American industrial rock band

The Hunger is an American industrial rock band from Houston, Texas formed by brothers Jeff and Thomas Wilson along with Brian Albritton.

During the initial year of putting the band together and working on new material the band wrote and independently released the single, "Shock" in 1991 which rose to the top of the dance charts. Industrial dance music ruled the charts in Europe along with strong ties to Chicago, Wax Trax Records, and Houston. Subsequent releases of "Cut the Skin" and "Shoot to Kill" gained national exposure on the dance charts and club scene. "Never Again" was self-released as a radio single and quickly rose to the top of Houston Radio Station's 93Q and 96.5 attracting the attention of independent record label Alpha International.
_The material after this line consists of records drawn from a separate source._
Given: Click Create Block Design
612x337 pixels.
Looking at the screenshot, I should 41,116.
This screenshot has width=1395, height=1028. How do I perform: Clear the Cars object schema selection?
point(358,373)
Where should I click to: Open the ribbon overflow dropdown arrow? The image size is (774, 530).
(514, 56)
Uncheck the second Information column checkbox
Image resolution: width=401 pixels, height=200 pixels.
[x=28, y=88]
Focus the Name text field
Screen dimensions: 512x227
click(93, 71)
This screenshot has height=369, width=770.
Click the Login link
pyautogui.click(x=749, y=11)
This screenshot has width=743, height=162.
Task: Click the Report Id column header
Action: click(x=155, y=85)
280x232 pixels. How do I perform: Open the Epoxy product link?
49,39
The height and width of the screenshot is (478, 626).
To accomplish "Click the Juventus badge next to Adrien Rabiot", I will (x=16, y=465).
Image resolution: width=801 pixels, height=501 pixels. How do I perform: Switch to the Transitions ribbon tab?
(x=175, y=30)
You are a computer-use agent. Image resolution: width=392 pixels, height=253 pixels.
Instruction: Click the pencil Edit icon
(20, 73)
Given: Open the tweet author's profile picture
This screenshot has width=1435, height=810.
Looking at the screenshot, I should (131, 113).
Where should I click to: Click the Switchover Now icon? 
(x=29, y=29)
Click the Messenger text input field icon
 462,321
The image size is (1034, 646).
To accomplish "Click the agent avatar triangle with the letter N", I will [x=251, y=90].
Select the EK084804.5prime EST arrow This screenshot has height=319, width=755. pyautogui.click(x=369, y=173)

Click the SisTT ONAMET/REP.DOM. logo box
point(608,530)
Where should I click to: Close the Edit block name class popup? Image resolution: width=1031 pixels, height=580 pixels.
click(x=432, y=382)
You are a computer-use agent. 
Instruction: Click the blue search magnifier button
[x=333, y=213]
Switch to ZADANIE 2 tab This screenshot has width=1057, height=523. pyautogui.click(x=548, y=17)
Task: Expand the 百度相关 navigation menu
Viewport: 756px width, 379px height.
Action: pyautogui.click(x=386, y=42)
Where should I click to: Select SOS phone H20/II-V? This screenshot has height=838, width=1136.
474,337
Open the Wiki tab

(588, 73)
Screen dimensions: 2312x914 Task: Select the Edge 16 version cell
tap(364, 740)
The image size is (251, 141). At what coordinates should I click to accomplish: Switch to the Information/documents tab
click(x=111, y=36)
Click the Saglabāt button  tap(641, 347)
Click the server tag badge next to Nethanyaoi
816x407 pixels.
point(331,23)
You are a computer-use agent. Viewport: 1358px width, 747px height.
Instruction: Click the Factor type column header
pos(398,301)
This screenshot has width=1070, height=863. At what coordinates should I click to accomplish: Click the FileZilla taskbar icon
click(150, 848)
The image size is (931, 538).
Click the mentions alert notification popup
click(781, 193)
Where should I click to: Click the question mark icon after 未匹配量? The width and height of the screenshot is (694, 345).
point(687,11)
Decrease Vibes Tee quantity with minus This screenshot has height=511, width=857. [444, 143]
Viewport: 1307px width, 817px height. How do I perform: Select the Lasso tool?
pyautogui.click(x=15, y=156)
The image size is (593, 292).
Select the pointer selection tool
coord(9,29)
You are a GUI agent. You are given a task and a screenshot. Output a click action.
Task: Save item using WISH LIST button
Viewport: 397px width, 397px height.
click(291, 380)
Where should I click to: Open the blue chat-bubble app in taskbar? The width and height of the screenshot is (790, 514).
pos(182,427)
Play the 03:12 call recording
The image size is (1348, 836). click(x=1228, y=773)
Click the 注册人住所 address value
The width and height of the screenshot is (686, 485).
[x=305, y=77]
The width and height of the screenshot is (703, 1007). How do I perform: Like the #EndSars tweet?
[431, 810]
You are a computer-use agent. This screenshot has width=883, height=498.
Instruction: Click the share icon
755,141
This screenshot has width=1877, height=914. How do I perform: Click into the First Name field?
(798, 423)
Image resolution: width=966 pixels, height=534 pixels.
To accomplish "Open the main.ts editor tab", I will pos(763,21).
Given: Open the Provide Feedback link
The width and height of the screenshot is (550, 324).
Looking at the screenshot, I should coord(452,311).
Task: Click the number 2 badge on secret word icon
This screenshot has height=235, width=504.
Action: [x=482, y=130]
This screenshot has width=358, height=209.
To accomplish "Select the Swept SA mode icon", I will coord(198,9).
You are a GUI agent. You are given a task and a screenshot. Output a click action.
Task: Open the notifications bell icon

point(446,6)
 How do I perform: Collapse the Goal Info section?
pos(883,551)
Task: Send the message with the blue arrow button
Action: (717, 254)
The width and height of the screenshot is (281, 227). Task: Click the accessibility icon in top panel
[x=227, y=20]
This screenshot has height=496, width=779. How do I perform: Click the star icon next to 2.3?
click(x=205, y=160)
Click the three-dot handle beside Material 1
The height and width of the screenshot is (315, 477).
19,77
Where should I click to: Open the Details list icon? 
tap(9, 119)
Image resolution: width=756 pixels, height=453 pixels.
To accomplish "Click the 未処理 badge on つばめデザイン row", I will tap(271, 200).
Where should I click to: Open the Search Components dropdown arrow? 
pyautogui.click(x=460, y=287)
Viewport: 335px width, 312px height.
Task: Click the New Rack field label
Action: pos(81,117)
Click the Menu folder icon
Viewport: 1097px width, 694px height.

Stephen Bogle produced the single of "Never Again".

The band wrote and produced the album "Leave Me Alone" but due to the bankruptcy of Alpha International the record sat idle. It was released but there were no marketing efforts behind it. After the release of the album, the band sought out drummer Max Schuldberg and they played their first concert as a foursome opening for Peter Murphy at Southern Star Amphitheater. They played concerts in Texas as a foursome for two years. Along with the three founders and newest member Max Schuldberg, the band added producer Stephen Bogle as guitarist to complete the line up. The band recorded and produced "Grip" under their own start up label, Gut Records. "Grip" went on to sell 15,000 units with the help of a crafty rework of Bad Company's "Feel like Makin Love". Universal Records, at the time a brand new start up label, heard of the success of "Grip" and signed the band as their second artist ever. "Devil Thumbs a Ride", the 3rd album, had already been recorded and mastered and was about to be manufactured for another self-release when Universal stepped in to sign the band and release the album as-is.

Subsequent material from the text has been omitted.